I try to further condense the use-case to make it easier to figure out the root cause.
The call involved here was recently modified. Could it be a regression?
@Tom Lane: As you reviewe that change, could you please have another look on the details?
Please find further hints below in the hope it helps you to get to the root cause.
While the issue seems to appear frequently when I run the task from a cron job, it crashes much more sporadic when manually calling.
Executing the full query using pgAdmin crashed postgres. Sub-Sequent runs seem to work fine.
Today I tried to execute smaller parts of the query.
The following query caused a segfault:
SELECT count(1) FROM planet_osm_ways WHERE ARRAY['motorway','trunk','primary','secondary','tertiary'] && tags;
postgres: segfault at 557f561cddbc ip 0000557f5450bc60 sp 00007ffe79c8a6c0 error 4 in postgres[557f541bc000+64d000]
The instruction pointer is at least similar to the initial crash.
This is the table queried:
Column | Type | Modifiers
id | bigint | not null
nodes | bigint | not null
tags | text |
"planet_osm_ways_pkey" PRIMARY KEY, btree (id)
"planet_osm_ways_nodes" gin (nodes) WITH (fastupdate=off)
I checked, the tags all have a cardinality greater of at least 2.
The table planet_osm_ways is updated every few minutes by parallel tasks. Could it be some glitch in the table update?
Executing the same query again works later on:
gis=> SELECT count(1) FROM planet_osm_ways WHERE ARRAY['motorway','trunk','primary','secondary','tertiary'] && tags;
also waiting a bit longer I was not able to reproduce the issue.
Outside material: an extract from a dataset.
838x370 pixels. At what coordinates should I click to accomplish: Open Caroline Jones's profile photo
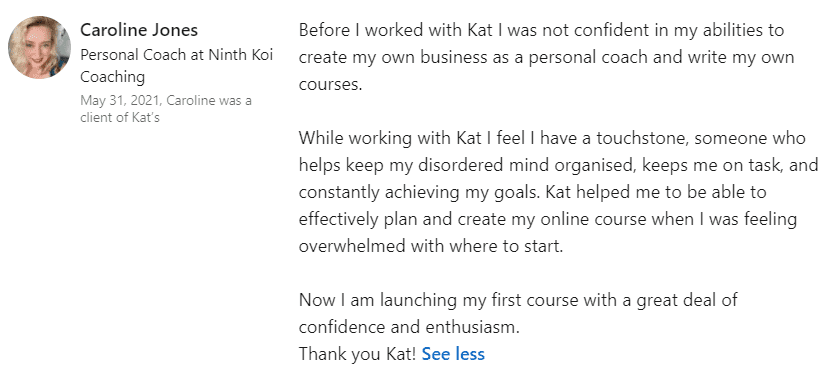pos(40,47)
But usually it comes back when waiting long enough.
The initial call-stack showed the crash here:
segfault ip 0000560103865c60 error 4 in postgres
#0 deconstruct_array (array=array(at)entry=0x564008a6bde8,
elmtype=elmtype(at)entry=25, elmlen=elmlen(at)entry=-1, elmbyval=elmbyval(at)entry=0
'\000', elmalign=elmalign(at)entry=105 'i', elemsp=elemsp(at)entry=0x7ffc5a33d570,
Which is later on only a read operation on the array address plus an offset:
p = att_addlength_pointer(p, elmlen, p);
p = (cur_offset) + VARSIZE_ANY(attptr)
with VARSIZE_ANY doing a read like this:
((((varattrib_1b *) (PTR))->va_header) == 0x01)
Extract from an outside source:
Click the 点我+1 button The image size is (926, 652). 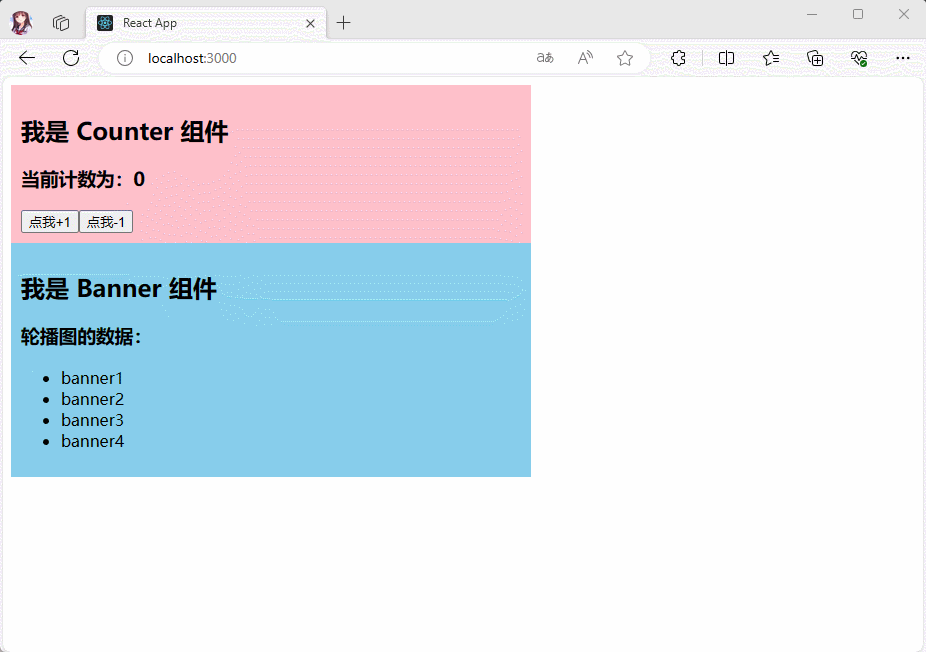(50, 222)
Crashing here would mean either the array pointer is off, or the pointer is too far towards the end of the array and va_header points after the end of the array.
Does the address sound reasonable? I am not that familiar with the virtual address space layout involved here. It is quite close to the instruction pointer address.
As I am doing an array overlap operation and the call stack passes through this function it hints that the crashing query could be the one above.
#2 0x0000564007ada7dd in arrayoverlap (fcinfo=0x564008a5d6e8)
If I have a bit more time and it would bring further details I could try getting a core for such crashes as well. Currently my assumption is that it is the same root cause.
Please let me know what other details might help in getting an idea of what breaks here.